(RECORDED INFORMATION Opens)
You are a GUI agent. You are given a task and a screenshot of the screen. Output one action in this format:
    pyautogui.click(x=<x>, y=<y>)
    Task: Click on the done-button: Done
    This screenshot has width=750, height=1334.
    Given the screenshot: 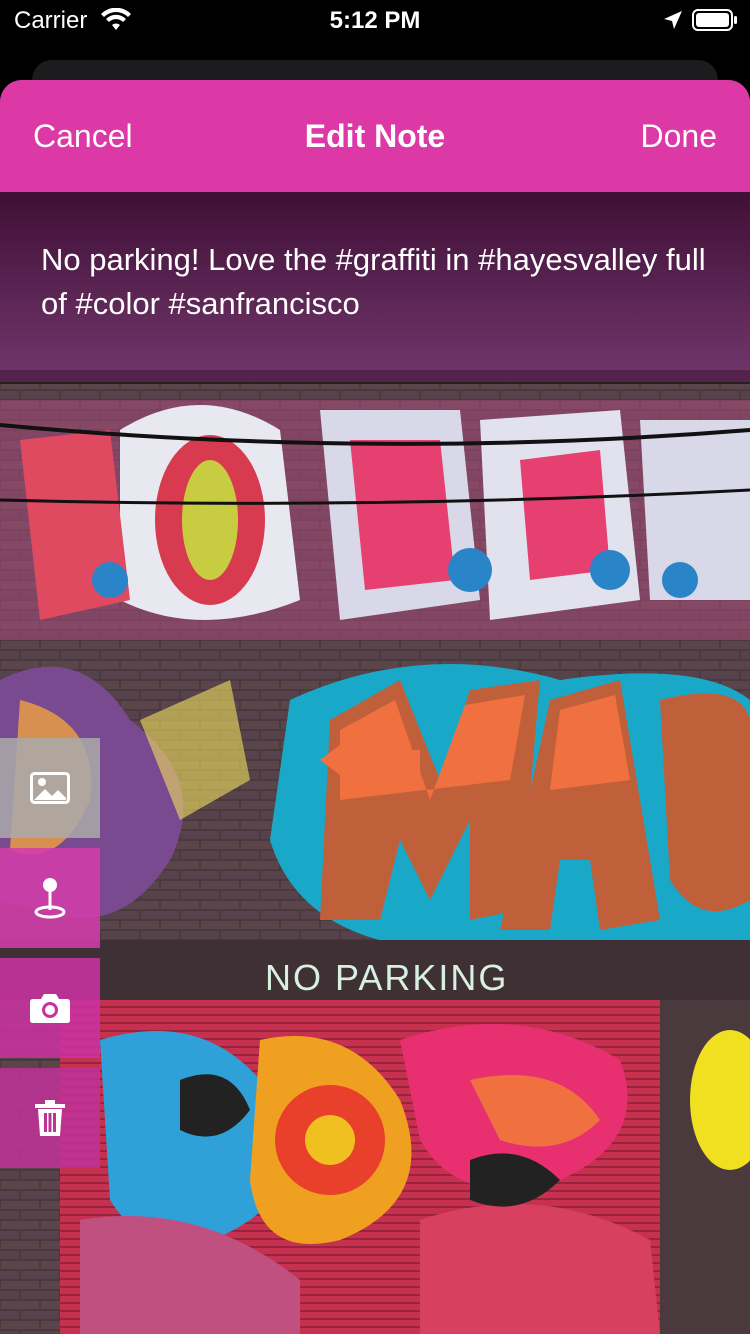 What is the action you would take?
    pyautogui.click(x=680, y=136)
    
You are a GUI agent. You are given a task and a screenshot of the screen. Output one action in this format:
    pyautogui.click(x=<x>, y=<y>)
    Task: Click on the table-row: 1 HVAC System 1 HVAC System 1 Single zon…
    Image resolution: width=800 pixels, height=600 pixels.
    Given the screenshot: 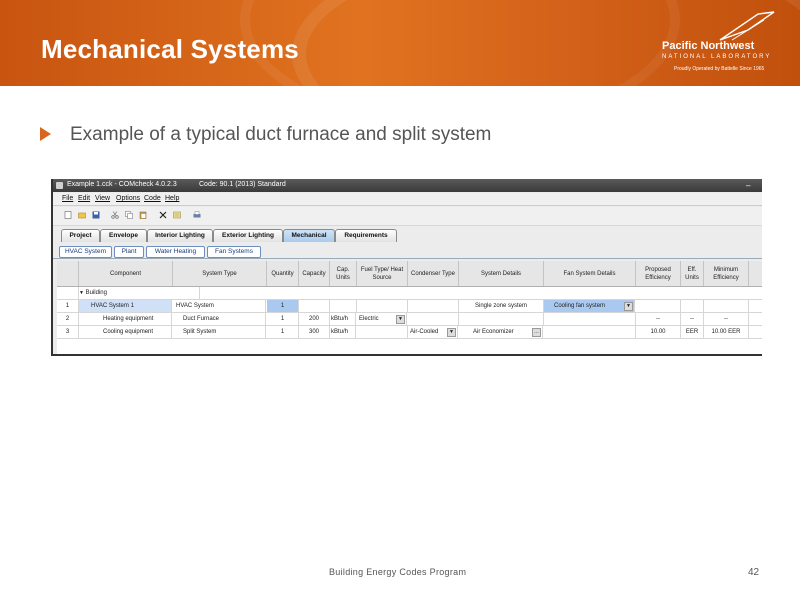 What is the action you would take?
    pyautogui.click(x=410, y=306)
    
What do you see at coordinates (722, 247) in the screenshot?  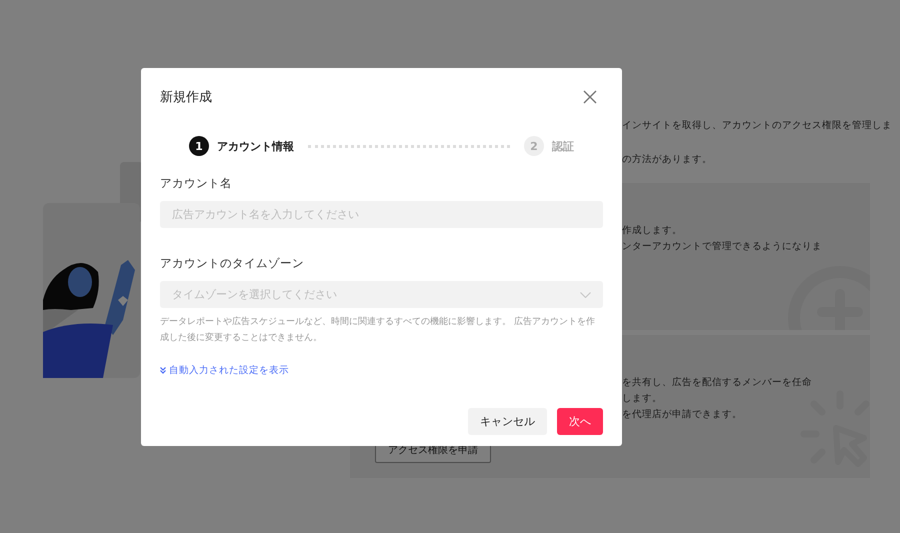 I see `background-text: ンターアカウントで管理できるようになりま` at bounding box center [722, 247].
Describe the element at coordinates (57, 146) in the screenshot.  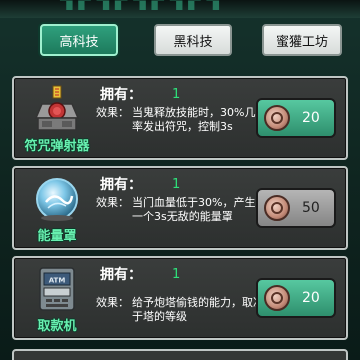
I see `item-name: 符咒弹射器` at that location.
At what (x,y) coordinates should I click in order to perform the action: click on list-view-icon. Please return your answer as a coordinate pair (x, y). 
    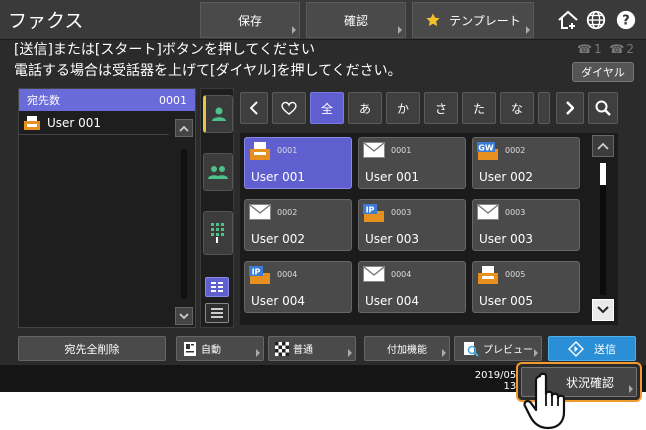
(RECORDED INFORMATION Closes)
TASK INSTRUCTIONS » Convert the rows from the very beginning through the line containing "This screenshot has", that line included, into a JSON list of strings with one string per line and blank lines omitted.

SOLUTION BELOW »
[
  "You are a GUI agent. You are given a task and a screenshot of the screen. Output one action in this format:",
  "    pyautogui.click(x=<x>, y=<y>)",
  "    Task: Click on the done-button: Done",
  "    This screenshot has width=750, height=1334."
]